# Music for a young crowd



## MsMeeple (Aug 21, 2004)

Hey guys,

The residents where I work want to experience an american style halloween party.
I'm used to providing music for an 'older' crowd.
I dont think the witch doctor, monster mash and highway to hell are going to work with this group.
They are between the ages of 16 and 23.

Any suggestions?

Thanks!


----------



## jtohm (Sep 14, 2005)

If you look for remakes and remixes of the classics (i.e. "Monster Mash," "Purple People Eater," "Spooky," etc.), there are a lot of good remakes out there that are "upbeat" and more modern-sounding (not the old AM-Radio bassless versions you usually hear). Finding the good ones is a task in-and-of itself, though; unfortunately there are a lot of BAD remakes out there, too.....

Just a few suggestions.....it all depends on your taste, I'll add.....

◆ ◆ ◆ ◆ ◆

* TASK DIRECTIONS
In the thread about music for a young crowd, why does jtohm recommend remakes and remixes of classics such as "Monster Mash"? Answer in one to three sentences.

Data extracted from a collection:
◆ ◆ ◆ ◆ ◆

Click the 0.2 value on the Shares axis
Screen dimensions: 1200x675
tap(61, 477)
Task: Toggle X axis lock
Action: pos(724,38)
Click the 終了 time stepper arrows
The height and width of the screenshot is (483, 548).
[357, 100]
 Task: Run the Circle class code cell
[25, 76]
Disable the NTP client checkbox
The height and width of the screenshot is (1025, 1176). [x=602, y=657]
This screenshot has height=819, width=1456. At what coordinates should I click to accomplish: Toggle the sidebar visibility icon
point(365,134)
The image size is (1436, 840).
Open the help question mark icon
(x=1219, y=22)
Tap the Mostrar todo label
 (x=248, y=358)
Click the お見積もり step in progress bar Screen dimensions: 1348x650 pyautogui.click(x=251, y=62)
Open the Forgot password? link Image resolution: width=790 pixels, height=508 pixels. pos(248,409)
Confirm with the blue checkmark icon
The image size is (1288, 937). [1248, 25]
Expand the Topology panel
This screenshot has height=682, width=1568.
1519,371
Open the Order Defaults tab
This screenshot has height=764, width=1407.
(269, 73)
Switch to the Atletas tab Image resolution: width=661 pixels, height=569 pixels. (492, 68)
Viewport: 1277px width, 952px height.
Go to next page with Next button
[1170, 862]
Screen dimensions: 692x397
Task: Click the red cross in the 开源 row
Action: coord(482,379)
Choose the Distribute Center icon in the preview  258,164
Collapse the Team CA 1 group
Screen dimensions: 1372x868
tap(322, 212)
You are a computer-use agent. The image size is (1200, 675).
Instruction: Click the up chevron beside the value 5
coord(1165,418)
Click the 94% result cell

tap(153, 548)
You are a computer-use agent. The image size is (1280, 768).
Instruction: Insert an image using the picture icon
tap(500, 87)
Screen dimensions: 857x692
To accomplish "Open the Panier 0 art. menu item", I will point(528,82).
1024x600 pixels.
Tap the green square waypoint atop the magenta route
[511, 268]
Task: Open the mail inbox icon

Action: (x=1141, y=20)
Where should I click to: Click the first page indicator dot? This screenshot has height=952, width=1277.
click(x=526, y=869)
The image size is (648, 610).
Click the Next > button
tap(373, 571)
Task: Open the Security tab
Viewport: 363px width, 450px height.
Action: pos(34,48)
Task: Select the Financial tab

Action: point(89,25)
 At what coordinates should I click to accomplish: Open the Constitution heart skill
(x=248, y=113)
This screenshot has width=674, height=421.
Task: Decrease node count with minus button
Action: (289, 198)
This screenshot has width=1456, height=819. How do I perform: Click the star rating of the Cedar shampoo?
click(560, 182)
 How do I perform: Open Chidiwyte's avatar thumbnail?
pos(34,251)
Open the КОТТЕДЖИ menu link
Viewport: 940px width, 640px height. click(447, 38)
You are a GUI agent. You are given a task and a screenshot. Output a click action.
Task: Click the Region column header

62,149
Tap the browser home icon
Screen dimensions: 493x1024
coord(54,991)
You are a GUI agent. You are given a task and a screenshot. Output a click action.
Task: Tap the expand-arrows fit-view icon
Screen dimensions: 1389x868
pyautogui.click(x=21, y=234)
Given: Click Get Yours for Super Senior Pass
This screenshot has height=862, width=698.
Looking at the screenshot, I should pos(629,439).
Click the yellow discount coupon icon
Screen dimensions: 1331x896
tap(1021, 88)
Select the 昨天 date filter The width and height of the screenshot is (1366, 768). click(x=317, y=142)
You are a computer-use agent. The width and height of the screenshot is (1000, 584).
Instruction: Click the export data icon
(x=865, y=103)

◆ ◆ ◆ ◆ ◆

* RESULT BELOW
Many remakes of those classics are upbeat and sound more modern than the old AM-radio versions without bass that people usually hear. jtohm warns that the good ones take effort to find, because many bad remakes also exist.